From then on he remained permanently at the Dresden court, although only in a subordinate position among the servants, but always present at court, even when travelling. In a consistently consistent style, in comical Alexandrines in the German-French dialect, he continually contributes to the entertainment of court society. After every court festival, every hunt, every state visit, the amusing "German-Frenchman" reported the events as a pure, comment-free record, without any picaresque criticism. His comedy lay solely in the dialect. There are almost a hundred individual prints of these popular poems, as well as several opulently illustrated contemporary complete editions.

He died on 1 May 1756 in the city of his birth, Dresden, his obituary noting that he was a Royal Polish and Electoral Saxon "Ober-Post-Commissar".

== Collected writings ==
- Jean Chretien Toucement Deusch Francos Schrifften mit viel schön Kuffer Stück Kanss Complett. Nuremberg 1772 (last, most complete of the five collected editions)

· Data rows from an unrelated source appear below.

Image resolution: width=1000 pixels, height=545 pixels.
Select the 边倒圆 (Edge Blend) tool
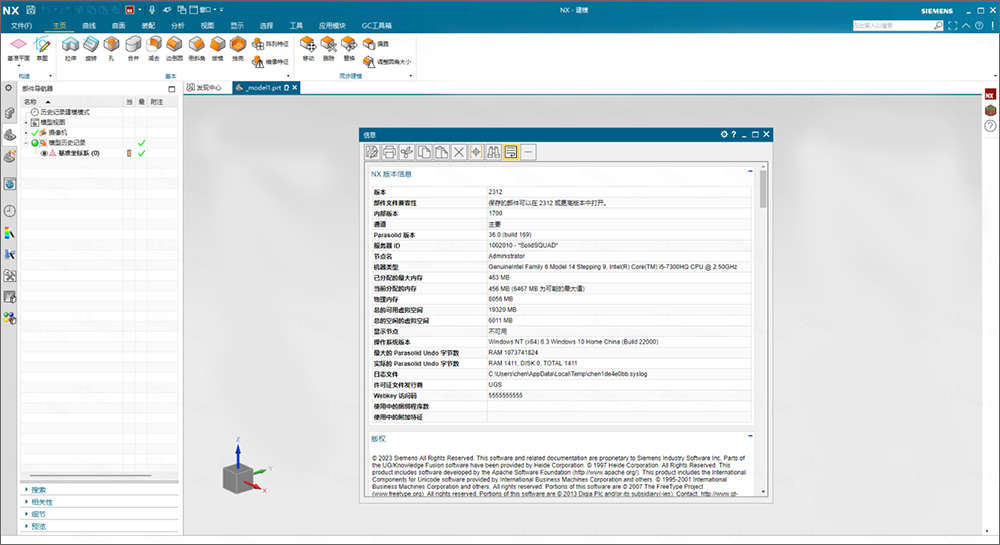pos(174,46)
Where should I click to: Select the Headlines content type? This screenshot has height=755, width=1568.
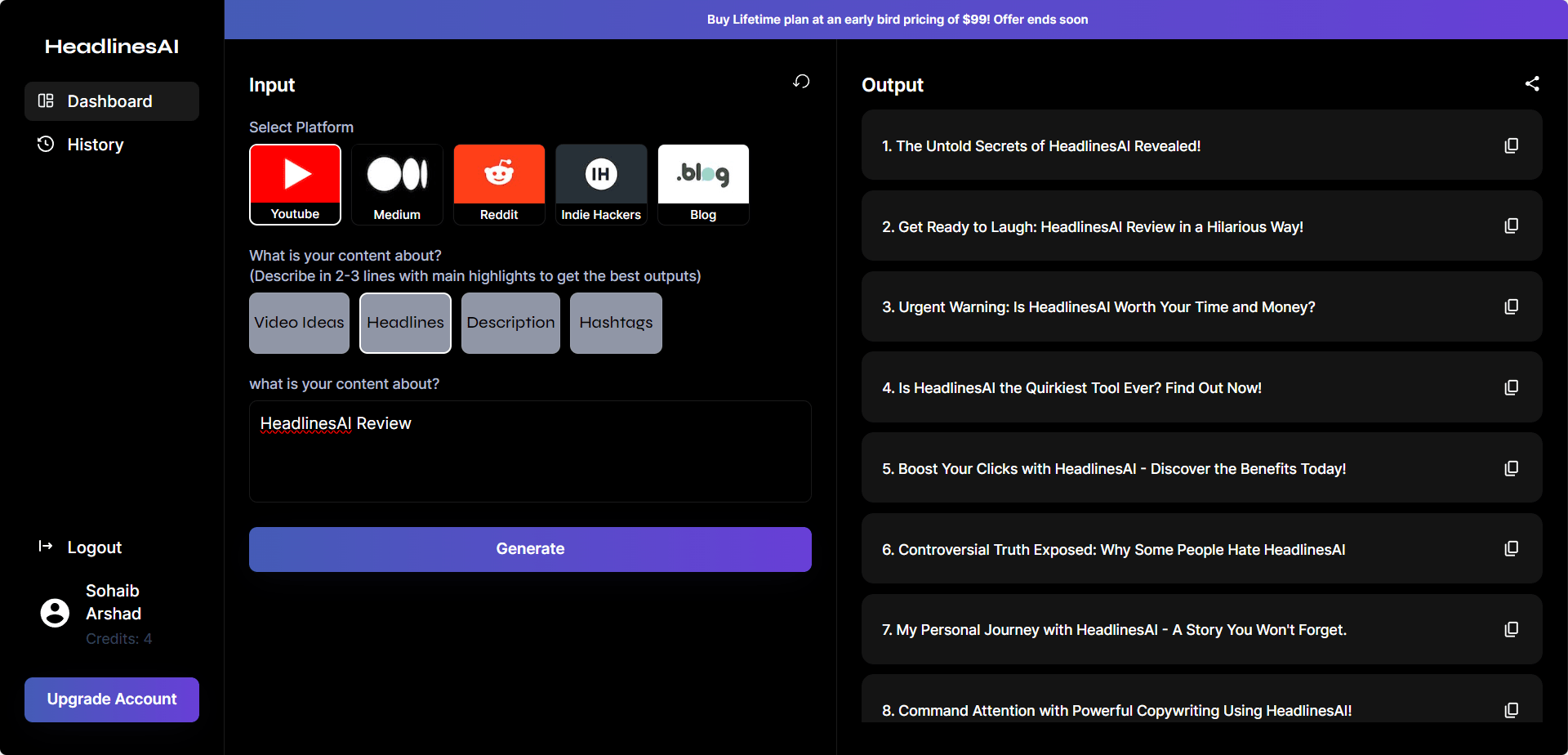[x=405, y=323]
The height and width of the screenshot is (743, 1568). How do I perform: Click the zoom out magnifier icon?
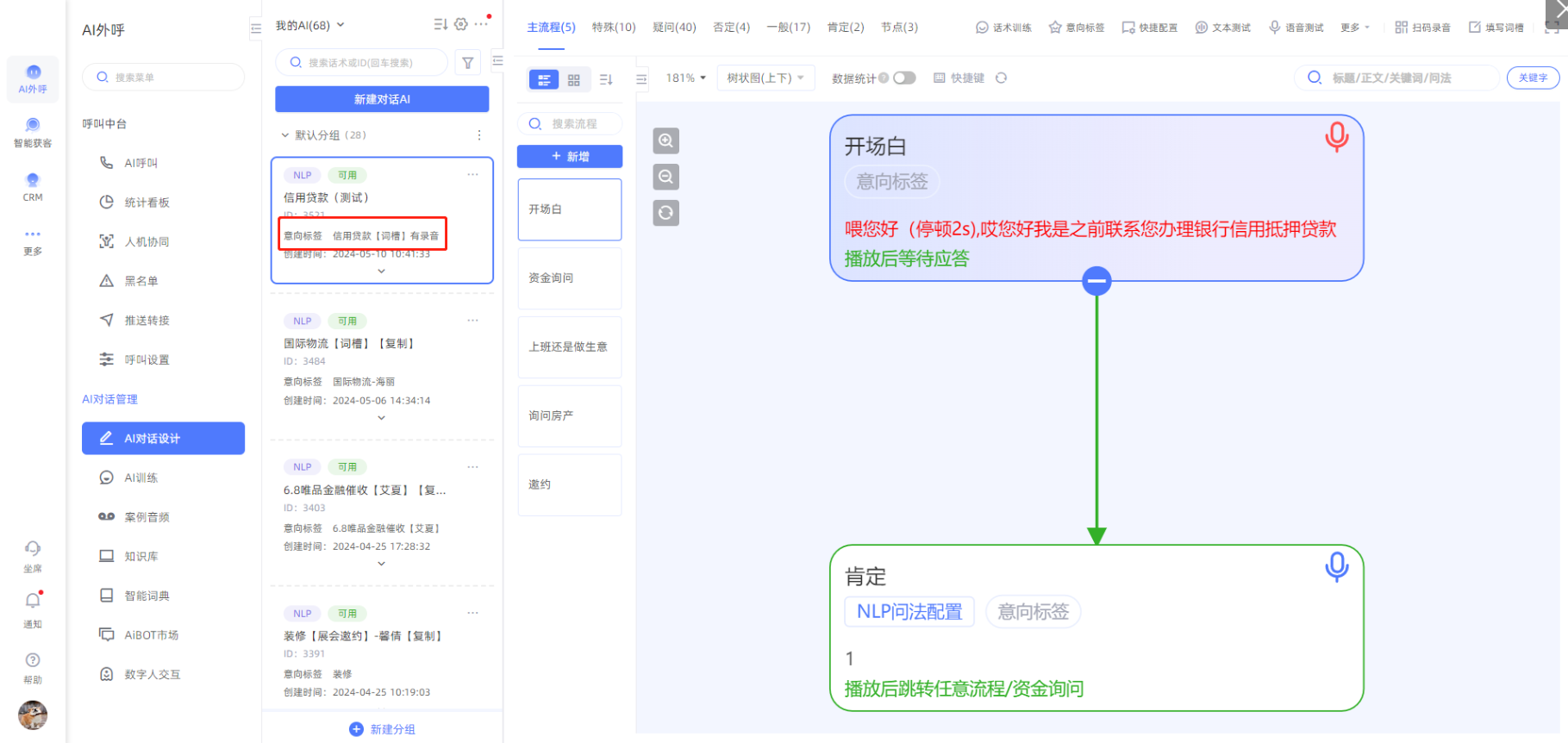point(665,177)
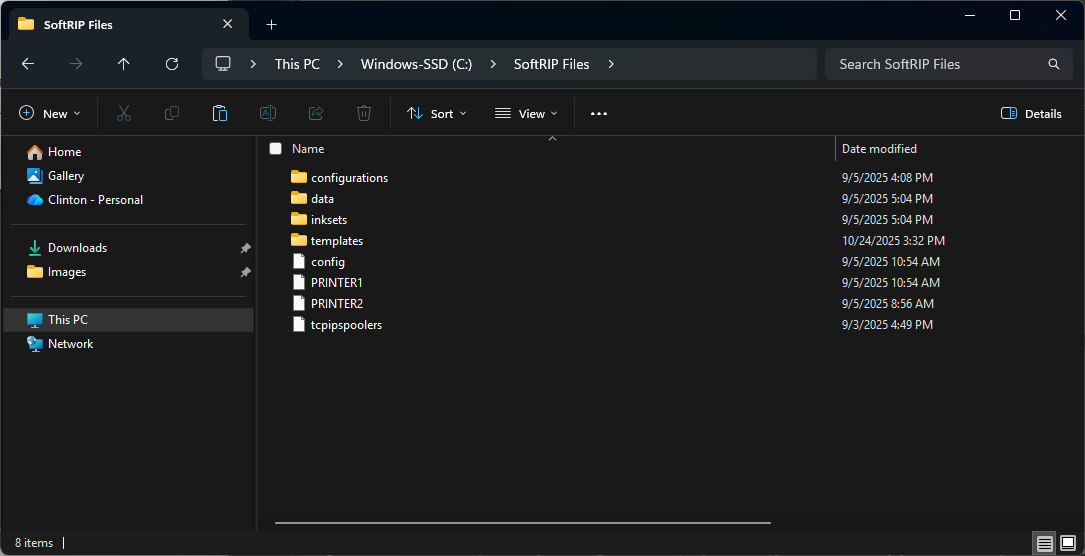Click the Cut scissors icon
The width and height of the screenshot is (1085, 556).
tap(124, 114)
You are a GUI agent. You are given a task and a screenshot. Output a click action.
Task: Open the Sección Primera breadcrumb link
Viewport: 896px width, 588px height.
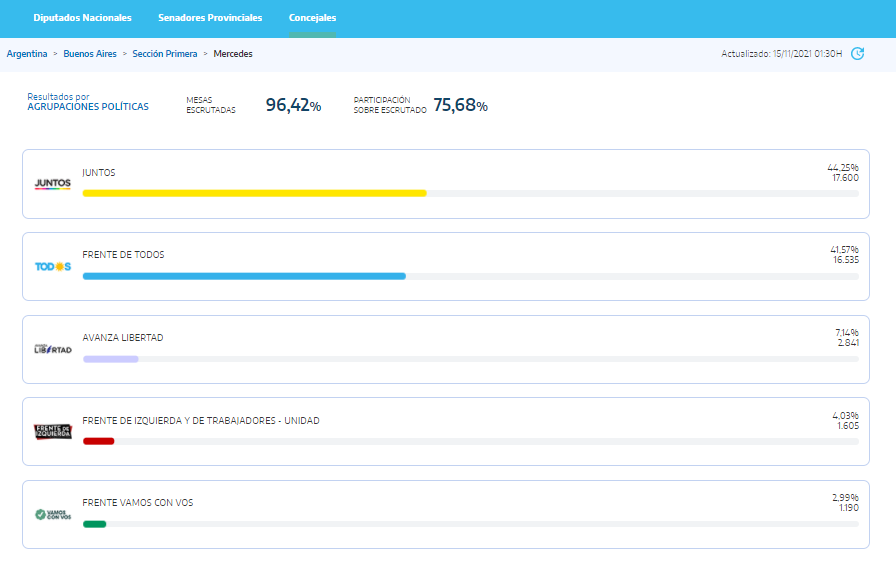point(165,54)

== List of works and literature ==
- Johann Christian Trömer (1697-1756). In: Gerhard Dünnhaupt: Personalbibliographien zu den Drucken des Barock. Volume 6: Spear - Zincgref. Die Register (= Hiersemanns bibliographische Handbücher 9, 6). 2nd improved and significantly expanded edn. Hiersemann, Stuttgart 1993, ISBN 3-7772-9305-9, pp. 4083–4102.

== Literature ==
- Oskar Ludwig Bernhard Wolff: Encyclopädie der deutschen Nationalliteratur oder biographisch-kritisches Lexicon der deutschen Dichter und Prosaisten seit den frühesten Zeiten; nebst Proben aus ihren Werken. Band 7, Leipzig 1842, pp. 395ff.

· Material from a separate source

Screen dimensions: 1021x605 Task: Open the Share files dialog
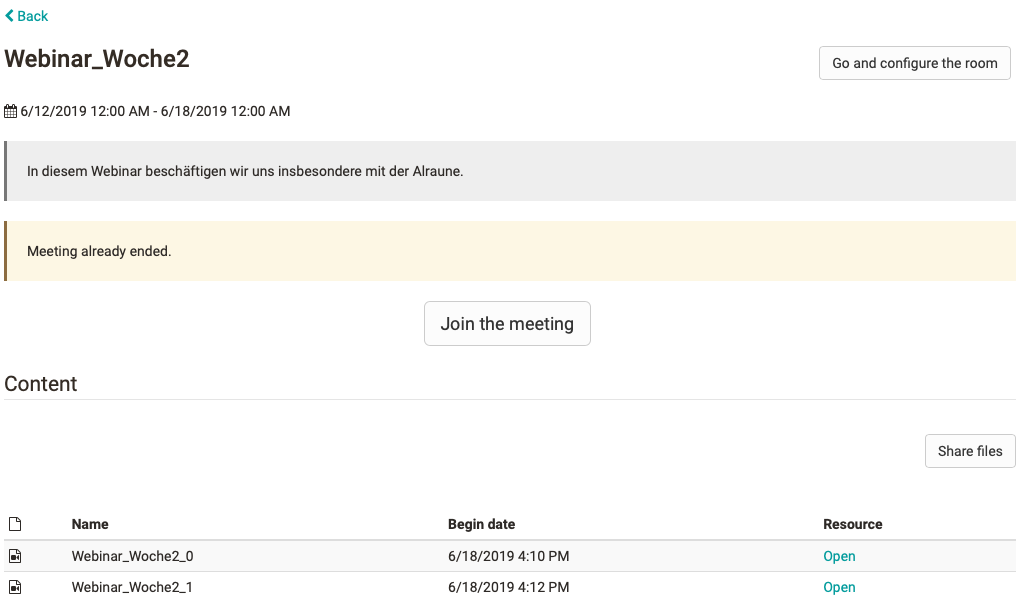pos(968,451)
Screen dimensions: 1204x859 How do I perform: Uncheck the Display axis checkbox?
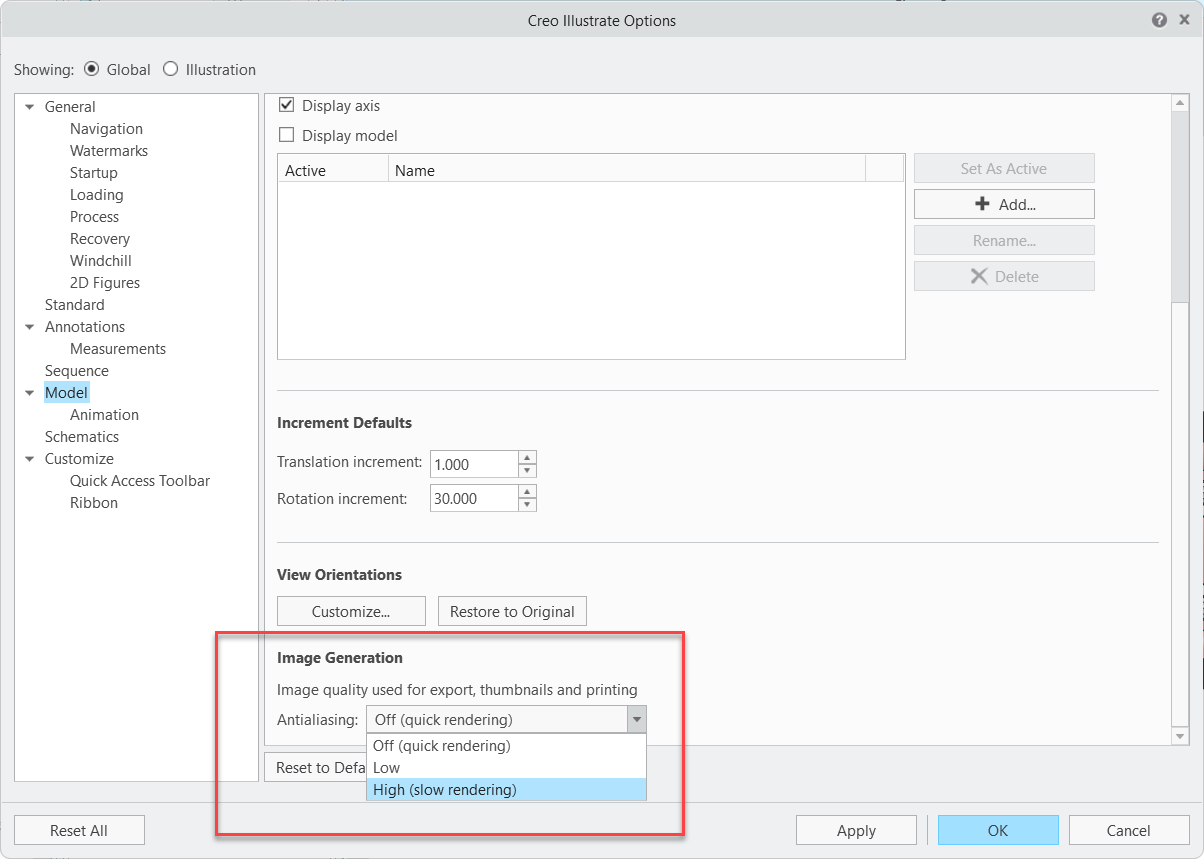(x=287, y=105)
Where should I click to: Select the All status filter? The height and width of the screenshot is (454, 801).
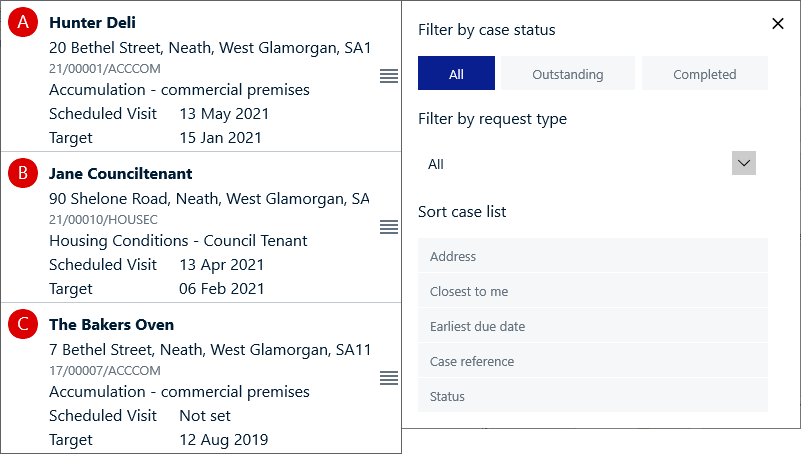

- Hans Beschorner (1906). "Neues Archiv für sächsische Geschichte"
- Franz Weinitz (1900). "Des "Deutsch-Francoss" Jean Chrétien Toucements Schilderung Berlins aus dem Jahre 1730"
- I. Altgrimm-Fiala (1954). "Beschreibung der Geburtstagsfeier Augusts des Starken, bei der Johann Sebastian Bach eine Huldigungsmusik präsentierte"

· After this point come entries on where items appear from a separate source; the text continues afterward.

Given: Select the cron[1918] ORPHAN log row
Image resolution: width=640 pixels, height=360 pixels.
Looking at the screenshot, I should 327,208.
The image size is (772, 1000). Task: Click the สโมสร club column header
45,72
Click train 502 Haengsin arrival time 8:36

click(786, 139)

- Goedecke, Karl. (1891). "Nationale Dichtung" in Geschichte der Deutschen Dichtung, ed. by Edmund Goetze. Vol 4. Dresden: L. Ehlermann.
- Katharina Middell: Der "Deutsch-Franzos", in: Thomas Höpel (ed.), Deutschlandbilder ‒ Frankreichbilder, 1700‒1850. Rezeption und Abgrenzung zweier Kulturen (University of Leipzig, publications by the France Centre, 6), Leipzig 2001, pp. 199-220.